# REQUIREMENT:
Word for word, copy the lines from the one with "You are a computer-use" to the last line of the data below, counting both, and keep every picture out.

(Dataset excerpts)
────────────────

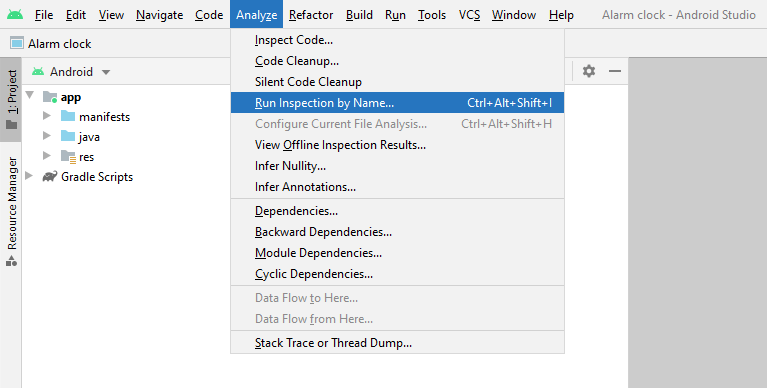This screenshot has height=388, width=767.
Task: Choose Run Inspection by Name menu entry
Action: (x=397, y=103)
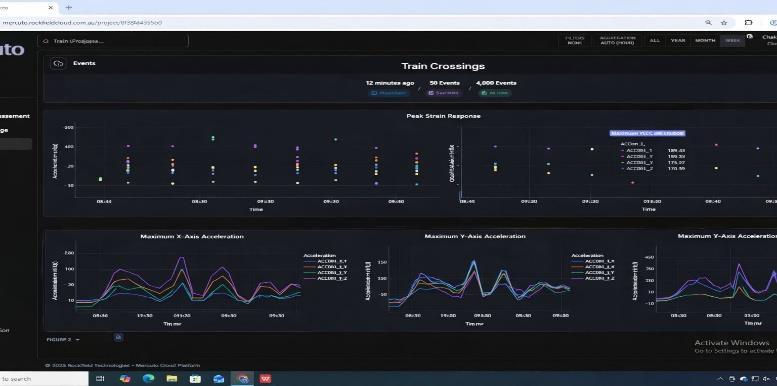Viewport: 777px width, 386px height.
Task: Bookmark this page with the star icon
Action: (x=724, y=22)
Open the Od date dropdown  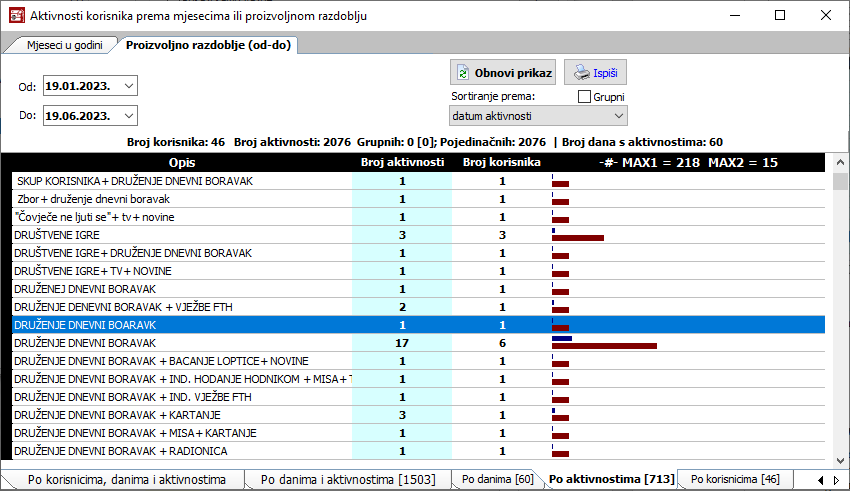coord(128,86)
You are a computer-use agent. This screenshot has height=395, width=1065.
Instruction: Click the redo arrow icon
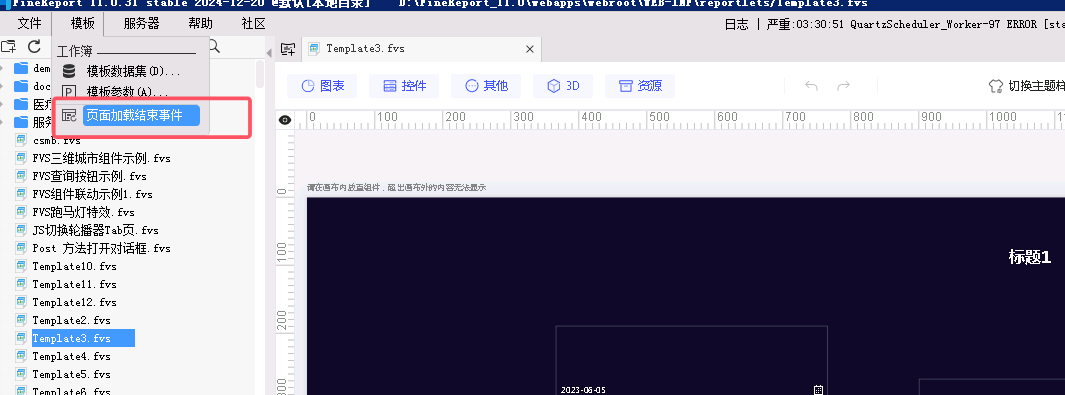click(844, 86)
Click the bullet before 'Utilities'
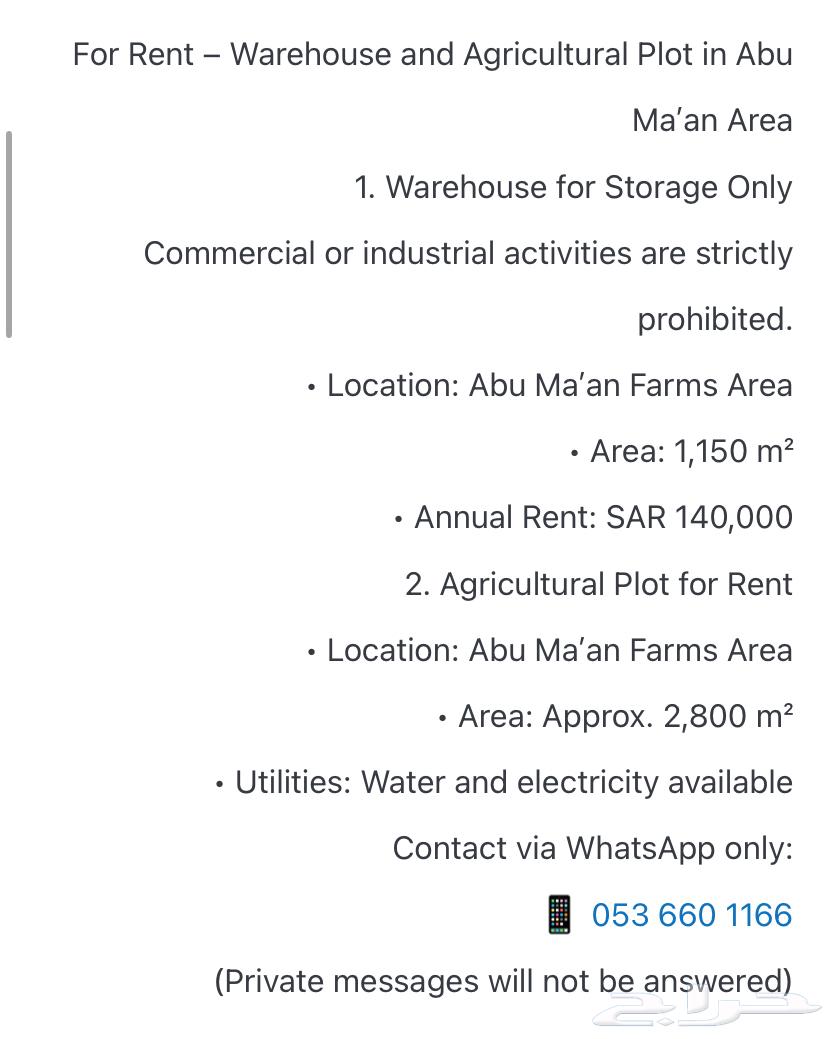Image resolution: width=828 pixels, height=1039 pixels. (219, 785)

────────────────

# EXERCISE SOLUTION:
You are a computer-use agent. This screenshot has height=395, width=1065.
Instruction: Click the redo arrow icon
click(844, 86)
Click the bullet before 'Utilities'
Image resolution: width=828 pixels, height=1039 pixels. (219, 785)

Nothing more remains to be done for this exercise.